YOUR OBJECTIVE → Please write out the records exactly.

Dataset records
┄┄┄┄┄┄┄┄┄┄┄┄┄┄┄┄┄┄┄┄

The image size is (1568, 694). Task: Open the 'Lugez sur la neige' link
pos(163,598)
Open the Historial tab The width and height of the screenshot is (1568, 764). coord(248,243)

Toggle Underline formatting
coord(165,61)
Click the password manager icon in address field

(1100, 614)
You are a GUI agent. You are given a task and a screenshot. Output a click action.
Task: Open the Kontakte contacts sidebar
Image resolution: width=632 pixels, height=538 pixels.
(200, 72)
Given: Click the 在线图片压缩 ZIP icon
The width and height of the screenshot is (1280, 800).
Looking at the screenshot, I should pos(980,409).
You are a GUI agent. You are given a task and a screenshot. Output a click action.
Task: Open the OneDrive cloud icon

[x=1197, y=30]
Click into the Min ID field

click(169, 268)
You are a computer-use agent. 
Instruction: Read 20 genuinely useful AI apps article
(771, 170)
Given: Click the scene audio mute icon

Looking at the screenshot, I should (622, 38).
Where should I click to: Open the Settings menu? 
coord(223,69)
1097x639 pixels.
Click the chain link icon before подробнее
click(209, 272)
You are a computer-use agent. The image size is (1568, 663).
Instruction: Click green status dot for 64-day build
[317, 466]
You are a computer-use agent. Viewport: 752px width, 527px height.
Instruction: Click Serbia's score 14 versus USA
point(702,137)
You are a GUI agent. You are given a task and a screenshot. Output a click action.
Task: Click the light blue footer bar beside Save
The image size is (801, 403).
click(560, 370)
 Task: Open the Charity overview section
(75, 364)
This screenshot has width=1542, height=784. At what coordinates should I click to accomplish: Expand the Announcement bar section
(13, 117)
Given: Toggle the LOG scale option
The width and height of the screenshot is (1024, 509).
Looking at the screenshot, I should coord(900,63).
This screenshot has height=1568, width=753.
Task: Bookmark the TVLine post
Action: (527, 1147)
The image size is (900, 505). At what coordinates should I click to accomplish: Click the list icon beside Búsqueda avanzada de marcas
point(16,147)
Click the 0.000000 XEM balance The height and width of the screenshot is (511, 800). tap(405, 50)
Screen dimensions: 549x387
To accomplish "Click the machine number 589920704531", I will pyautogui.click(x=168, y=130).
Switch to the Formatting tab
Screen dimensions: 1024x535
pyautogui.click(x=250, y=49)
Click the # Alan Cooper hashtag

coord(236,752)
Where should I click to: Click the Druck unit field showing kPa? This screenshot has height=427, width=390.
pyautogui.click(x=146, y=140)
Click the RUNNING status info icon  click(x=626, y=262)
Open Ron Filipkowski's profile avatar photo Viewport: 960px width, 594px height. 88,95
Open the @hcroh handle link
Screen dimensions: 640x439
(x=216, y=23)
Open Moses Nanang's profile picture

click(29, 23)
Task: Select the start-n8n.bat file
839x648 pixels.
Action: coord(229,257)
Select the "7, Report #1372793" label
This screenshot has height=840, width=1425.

┄┄┄┄┄┄┄┄┄┄┄┄┄┄┄┄┄┄┄┄

OUTPUT BELOW →
The image size is (1568, 694). Task: Open the 'Lugez sur la neige' link
pos(163,598)
Open the Historial tab The width and height of the screenshot is (1568, 764). coord(248,243)

Toggle Underline formatting
coord(165,61)
Click the password manager icon in address field

(1100, 614)
You are a GUI agent. You are given a task and a screenshot. Output a click action.
Task: Open the Kontakte contacts sidebar
Image resolution: width=632 pixels, height=538 pixels.
(200, 72)
Given: Click the 在线图片压缩 ZIP icon
The width and height of the screenshot is (1280, 800).
Looking at the screenshot, I should pos(980,409).
You are a GUI agent. You are given a task and a screenshot. Output a click action.
Task: Open the OneDrive cloud icon

[x=1197, y=30]
Click into the Min ID field

click(169, 268)
You are a computer-use agent. 
Instruction: Read 20 genuinely useful AI apps article
(771, 170)
Given: Click the scene audio mute icon

Looking at the screenshot, I should (622, 38).
Where should I click to: Open the Settings menu? 
coord(223,69)
1097x639 pixels.
Click the chain link icon before подробнее
click(209, 272)
You are a computer-use agent. The image size is (1568, 663).
Instruction: Click green status dot for 64-day build
[317, 466]
You are a computer-use agent. Viewport: 752px width, 527px height.
Instruction: Click Serbia's score 14 versus USA
point(702,137)
You are a GUI agent. You are given a task and a screenshot. Output a click action.
Task: Click the light blue footer bar beside Save
The image size is (801, 403).
click(560, 370)
 Task: Open the Charity overview section
(75, 364)
This screenshot has width=1542, height=784. At what coordinates should I click to accomplish: Expand the Announcement bar section
(13, 117)
Given: Toggle the LOG scale option
The width and height of the screenshot is (1024, 509).
Looking at the screenshot, I should coord(900,63).
This screenshot has height=1568, width=753.
Task: Bookmark the TVLine post
Action: (527, 1147)
The image size is (900, 505). At what coordinates should I click to accomplish: Click the list icon beside Búsqueda avanzada de marcas
point(16,147)
Click the 0.000000 XEM balance The height and width of the screenshot is (511, 800). tap(405, 50)
Screen dimensions: 549x387
To accomplish "Click the machine number 589920704531", I will pyautogui.click(x=168, y=130).
Switch to the Formatting tab
Screen dimensions: 1024x535
pyautogui.click(x=250, y=49)
Click the # Alan Cooper hashtag

coord(236,752)
Where should I click to: Click the Druck unit field showing kPa? This screenshot has height=427, width=390.
pyautogui.click(x=146, y=140)
Click the RUNNING status info icon  click(x=626, y=262)
Open Ron Filipkowski's profile avatar photo Viewport: 960px width, 594px height. 88,95
Open the @hcroh handle link
Screen dimensions: 640x439
(x=216, y=23)
Open Moses Nanang's profile picture

click(29, 23)
Task: Select the start-n8n.bat file
839x648 pixels.
Action: coord(229,257)
Select the "7, Report #1372793" label
This screenshot has height=840, width=1425.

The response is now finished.